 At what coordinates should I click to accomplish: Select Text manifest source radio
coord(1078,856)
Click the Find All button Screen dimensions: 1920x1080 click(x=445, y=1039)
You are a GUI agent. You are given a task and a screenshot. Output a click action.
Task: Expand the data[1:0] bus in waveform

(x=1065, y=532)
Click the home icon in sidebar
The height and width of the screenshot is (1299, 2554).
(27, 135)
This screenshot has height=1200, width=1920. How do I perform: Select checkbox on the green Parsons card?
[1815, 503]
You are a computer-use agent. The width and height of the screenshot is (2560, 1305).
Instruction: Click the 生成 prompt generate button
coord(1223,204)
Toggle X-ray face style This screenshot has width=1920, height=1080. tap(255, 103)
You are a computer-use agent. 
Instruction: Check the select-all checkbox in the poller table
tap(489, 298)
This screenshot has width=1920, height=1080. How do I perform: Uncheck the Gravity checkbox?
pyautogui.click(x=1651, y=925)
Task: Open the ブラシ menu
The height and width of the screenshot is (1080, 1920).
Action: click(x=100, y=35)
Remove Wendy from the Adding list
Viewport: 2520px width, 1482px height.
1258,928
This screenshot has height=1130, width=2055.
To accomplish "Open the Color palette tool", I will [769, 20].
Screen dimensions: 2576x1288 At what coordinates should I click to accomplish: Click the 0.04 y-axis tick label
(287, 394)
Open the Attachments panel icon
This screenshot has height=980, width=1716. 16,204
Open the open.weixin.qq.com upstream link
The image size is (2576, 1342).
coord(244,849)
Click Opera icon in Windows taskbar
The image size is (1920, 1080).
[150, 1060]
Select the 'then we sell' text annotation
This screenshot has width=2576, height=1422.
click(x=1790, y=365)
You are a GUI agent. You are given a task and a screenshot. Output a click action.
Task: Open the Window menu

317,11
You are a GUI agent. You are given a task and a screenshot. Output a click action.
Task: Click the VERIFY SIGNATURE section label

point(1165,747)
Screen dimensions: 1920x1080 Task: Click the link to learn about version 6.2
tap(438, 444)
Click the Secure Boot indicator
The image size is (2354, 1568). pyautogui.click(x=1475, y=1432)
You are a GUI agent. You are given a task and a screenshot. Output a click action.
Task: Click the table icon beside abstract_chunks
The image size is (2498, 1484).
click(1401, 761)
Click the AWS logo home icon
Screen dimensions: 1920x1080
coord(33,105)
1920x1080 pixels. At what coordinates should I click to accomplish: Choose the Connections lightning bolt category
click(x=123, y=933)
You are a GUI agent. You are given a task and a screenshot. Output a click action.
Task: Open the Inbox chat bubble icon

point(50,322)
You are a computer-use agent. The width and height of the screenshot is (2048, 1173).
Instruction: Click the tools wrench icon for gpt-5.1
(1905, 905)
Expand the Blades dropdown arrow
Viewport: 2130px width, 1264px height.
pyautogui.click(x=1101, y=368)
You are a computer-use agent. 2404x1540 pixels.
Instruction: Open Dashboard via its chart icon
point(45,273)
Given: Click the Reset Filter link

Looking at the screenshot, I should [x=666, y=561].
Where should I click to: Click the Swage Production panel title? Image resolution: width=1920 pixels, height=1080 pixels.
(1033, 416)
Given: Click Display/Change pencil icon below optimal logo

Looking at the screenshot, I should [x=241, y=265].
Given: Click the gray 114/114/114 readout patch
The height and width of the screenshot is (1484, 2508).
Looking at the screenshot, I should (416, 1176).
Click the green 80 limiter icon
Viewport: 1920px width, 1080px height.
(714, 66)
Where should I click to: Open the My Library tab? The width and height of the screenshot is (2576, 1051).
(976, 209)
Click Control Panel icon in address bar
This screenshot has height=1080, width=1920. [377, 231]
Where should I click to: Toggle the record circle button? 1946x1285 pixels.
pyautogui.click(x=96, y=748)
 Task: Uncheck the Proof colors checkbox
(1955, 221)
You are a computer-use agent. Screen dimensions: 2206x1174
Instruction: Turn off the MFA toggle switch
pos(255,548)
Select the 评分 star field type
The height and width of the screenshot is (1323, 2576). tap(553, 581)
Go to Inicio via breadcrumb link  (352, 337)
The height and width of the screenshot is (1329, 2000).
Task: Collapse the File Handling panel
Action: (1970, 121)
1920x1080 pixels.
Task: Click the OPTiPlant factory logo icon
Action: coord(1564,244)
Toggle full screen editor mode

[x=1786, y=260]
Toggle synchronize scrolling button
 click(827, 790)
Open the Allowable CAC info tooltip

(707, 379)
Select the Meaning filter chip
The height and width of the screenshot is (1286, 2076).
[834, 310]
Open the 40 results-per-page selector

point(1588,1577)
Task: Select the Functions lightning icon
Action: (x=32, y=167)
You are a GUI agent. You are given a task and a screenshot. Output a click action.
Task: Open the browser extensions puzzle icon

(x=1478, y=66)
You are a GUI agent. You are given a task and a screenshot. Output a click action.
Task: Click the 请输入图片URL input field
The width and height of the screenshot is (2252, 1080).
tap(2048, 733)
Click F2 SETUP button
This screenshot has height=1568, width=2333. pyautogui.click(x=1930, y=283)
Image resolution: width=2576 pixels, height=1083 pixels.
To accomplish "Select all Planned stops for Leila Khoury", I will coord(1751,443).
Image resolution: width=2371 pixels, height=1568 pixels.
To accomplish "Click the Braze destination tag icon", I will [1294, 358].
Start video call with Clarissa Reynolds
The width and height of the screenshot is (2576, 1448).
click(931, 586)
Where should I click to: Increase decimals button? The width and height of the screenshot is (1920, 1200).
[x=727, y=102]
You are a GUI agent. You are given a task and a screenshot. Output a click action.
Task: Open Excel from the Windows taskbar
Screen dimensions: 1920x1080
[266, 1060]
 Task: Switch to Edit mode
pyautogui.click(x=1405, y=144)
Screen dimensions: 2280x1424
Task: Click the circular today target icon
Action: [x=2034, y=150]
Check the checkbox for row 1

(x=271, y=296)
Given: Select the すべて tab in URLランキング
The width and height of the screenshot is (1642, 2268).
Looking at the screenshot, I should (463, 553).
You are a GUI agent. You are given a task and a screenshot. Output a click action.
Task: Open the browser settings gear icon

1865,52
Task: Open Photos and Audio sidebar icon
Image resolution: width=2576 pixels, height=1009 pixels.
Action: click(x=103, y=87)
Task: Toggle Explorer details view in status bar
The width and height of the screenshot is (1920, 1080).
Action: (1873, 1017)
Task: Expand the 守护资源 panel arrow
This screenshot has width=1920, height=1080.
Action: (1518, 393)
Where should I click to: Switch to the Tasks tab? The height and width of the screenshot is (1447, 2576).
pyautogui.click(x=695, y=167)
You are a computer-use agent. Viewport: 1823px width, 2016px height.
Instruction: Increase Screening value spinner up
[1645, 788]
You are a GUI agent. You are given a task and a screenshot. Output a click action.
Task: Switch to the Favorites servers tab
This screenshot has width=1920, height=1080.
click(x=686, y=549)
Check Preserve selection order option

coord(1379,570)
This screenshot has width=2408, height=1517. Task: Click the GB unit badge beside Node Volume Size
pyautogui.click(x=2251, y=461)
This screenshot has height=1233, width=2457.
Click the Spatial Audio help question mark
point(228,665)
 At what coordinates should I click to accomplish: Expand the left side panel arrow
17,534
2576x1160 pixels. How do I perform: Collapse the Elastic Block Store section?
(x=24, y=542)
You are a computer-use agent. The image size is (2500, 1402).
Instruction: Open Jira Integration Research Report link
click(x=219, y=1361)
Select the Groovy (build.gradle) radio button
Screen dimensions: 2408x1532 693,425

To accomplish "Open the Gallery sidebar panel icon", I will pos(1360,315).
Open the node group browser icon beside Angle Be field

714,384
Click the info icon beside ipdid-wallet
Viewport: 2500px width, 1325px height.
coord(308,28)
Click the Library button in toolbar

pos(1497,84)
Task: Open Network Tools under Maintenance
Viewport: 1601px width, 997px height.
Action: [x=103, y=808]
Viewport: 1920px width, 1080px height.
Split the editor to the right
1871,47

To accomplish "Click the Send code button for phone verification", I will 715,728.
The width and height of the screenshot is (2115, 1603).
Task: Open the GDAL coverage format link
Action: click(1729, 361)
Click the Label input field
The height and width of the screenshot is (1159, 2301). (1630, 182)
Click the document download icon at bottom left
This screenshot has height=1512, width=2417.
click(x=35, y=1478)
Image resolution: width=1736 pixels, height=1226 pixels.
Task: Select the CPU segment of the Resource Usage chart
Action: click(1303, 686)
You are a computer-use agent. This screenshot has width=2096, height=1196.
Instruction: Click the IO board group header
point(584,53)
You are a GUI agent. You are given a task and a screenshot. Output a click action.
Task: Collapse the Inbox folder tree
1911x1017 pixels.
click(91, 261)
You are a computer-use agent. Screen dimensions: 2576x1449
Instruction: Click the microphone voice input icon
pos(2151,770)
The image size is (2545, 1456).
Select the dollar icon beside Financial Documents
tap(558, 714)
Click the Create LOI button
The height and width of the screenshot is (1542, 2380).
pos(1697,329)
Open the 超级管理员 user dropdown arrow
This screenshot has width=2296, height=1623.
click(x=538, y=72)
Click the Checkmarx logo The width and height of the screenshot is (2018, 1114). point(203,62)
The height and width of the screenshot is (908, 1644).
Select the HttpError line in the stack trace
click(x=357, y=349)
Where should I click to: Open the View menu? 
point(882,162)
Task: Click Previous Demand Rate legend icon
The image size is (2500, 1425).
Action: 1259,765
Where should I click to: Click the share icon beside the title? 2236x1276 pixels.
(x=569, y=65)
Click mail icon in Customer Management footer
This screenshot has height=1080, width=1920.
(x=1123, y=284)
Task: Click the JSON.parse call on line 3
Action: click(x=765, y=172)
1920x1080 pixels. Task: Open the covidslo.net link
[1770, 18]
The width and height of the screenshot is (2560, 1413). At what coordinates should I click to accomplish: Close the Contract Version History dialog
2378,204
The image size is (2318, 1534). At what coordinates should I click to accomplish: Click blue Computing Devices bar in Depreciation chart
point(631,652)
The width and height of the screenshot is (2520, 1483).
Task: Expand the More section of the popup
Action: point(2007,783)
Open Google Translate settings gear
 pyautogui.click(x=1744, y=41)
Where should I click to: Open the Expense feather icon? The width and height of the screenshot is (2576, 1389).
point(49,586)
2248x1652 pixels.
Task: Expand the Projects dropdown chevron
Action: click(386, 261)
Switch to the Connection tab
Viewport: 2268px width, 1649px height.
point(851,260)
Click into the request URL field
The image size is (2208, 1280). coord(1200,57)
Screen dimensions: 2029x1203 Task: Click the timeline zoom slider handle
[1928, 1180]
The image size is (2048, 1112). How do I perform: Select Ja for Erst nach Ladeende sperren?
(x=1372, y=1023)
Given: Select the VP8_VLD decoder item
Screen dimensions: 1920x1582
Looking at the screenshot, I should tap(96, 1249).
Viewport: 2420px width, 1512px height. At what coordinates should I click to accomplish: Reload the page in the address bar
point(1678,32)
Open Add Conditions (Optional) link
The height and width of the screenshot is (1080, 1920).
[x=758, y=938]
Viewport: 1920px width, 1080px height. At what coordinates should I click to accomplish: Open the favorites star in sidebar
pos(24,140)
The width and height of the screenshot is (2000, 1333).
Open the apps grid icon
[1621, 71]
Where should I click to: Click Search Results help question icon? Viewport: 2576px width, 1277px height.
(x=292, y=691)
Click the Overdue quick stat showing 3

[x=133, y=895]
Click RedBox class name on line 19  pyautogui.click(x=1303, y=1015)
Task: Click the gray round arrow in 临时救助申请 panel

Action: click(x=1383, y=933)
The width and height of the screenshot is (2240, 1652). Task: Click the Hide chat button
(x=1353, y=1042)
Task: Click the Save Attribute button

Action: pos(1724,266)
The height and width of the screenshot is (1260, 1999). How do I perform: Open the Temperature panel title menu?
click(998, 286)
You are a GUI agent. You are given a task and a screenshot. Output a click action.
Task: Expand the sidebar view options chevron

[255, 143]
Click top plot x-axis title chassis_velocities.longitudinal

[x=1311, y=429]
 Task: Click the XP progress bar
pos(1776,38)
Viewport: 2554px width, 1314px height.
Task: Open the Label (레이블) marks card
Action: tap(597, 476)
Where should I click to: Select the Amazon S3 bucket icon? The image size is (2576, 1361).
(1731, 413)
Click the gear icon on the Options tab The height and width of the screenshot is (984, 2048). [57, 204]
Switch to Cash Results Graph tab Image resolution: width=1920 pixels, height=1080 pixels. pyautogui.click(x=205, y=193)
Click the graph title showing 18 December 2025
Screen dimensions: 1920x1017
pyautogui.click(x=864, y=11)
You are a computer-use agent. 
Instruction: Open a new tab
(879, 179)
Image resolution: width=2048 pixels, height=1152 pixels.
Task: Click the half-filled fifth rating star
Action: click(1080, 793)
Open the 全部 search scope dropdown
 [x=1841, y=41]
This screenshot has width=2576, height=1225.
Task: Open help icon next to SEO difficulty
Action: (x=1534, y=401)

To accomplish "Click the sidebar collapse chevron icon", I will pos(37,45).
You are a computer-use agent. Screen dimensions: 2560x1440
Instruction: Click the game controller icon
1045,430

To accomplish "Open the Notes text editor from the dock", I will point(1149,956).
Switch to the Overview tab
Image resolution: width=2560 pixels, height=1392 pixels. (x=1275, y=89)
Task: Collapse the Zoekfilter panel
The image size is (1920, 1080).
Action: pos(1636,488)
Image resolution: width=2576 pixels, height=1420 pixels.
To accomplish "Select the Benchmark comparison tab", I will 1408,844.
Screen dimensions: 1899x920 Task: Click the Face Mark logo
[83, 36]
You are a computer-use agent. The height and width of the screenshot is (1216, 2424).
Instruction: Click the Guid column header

• [Prompt]
Reproduce every line from the listing above that holds the word "Windows".

• [Answer to the problem]
Click Opera icon in Windows taskbar
Task: Open Excel from the Windows taskbar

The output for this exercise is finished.